++++ Records supplied ++++
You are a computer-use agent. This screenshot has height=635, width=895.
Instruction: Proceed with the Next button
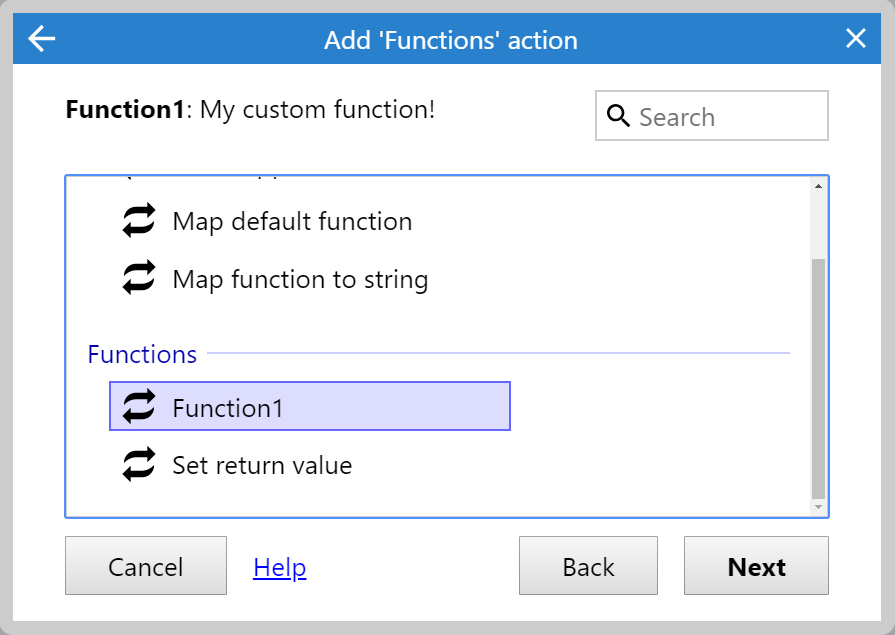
++++
++++ Records supplied ++++
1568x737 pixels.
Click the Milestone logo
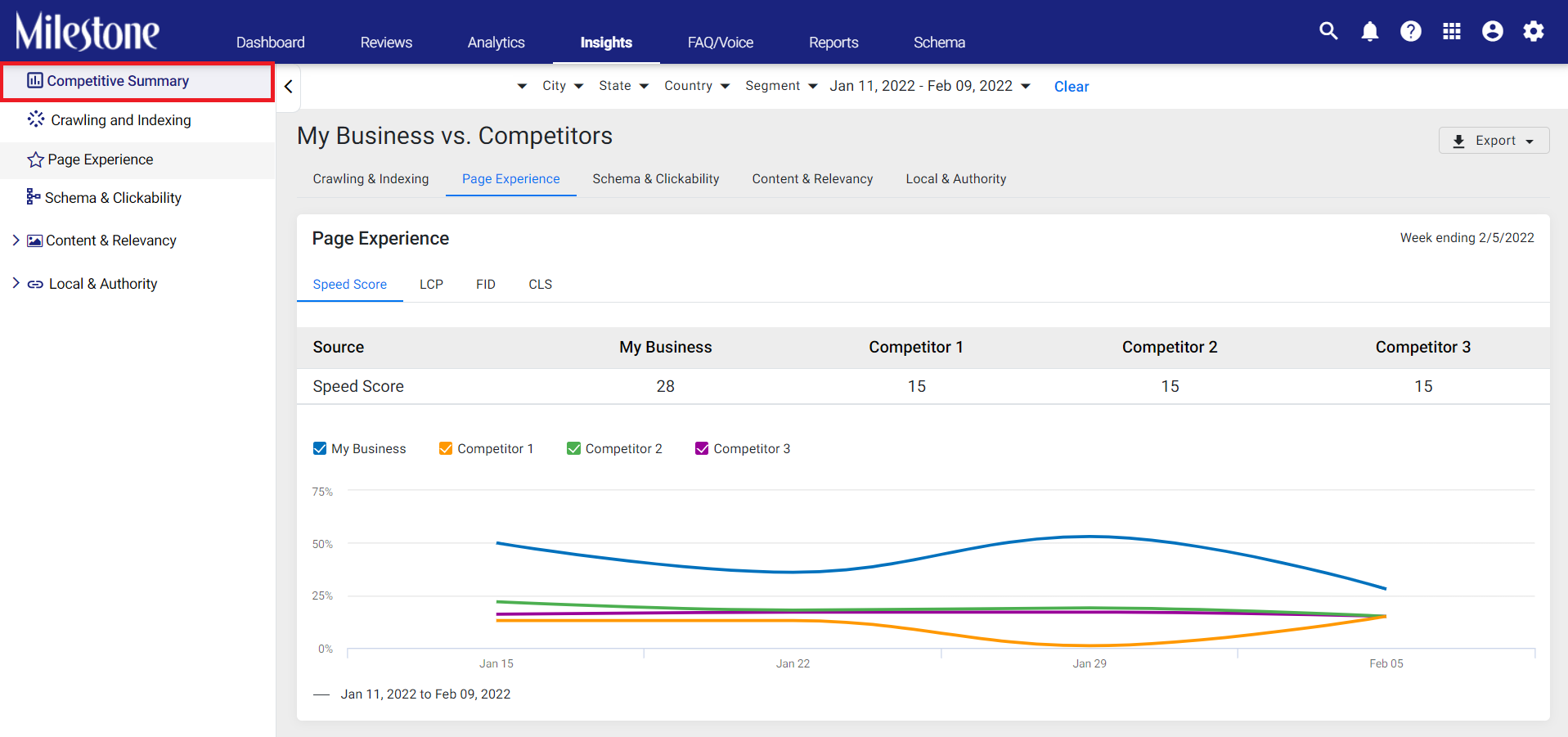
++++
++++ Records supplied ++++
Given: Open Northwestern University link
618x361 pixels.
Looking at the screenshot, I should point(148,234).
++++
Once you find the line with "You are a computer-use" in the entries above, output it and each line after it up to and including the line with "Instruction: Proceed with the Next button", and nothing else.

You are a computer-use agent. This screenshot has height=635, width=895.
Instruction: Proceed with the Next button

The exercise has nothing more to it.